» **INPUT FOR THIS TASK**:
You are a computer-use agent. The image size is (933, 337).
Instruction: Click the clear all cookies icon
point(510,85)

--

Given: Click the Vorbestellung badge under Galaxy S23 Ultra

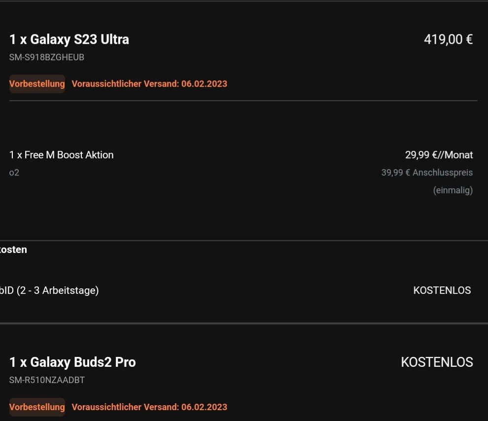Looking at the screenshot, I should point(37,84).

* * *

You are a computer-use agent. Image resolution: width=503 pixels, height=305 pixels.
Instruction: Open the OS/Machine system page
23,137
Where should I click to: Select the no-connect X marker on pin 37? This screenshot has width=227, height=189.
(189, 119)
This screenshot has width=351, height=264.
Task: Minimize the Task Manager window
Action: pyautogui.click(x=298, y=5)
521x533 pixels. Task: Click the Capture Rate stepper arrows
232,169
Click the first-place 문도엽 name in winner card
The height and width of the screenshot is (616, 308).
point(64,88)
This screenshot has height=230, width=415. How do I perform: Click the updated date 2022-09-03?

» **TASK**: Among the lines above, repeat exactly those from the line with "521x533 pixels. Task: Click" to the line with "This screenshot has height=230, width=415.", counting both ends.

» **SOLUTION BELOW**:
521x533 pixels. Task: Click the Capture Rate stepper arrows
232,169
Click the first-place 문도엽 name in winner card
The height and width of the screenshot is (616, 308).
point(64,88)
This screenshot has height=230, width=415. How do I perform: Click the updated date 2022-09-03?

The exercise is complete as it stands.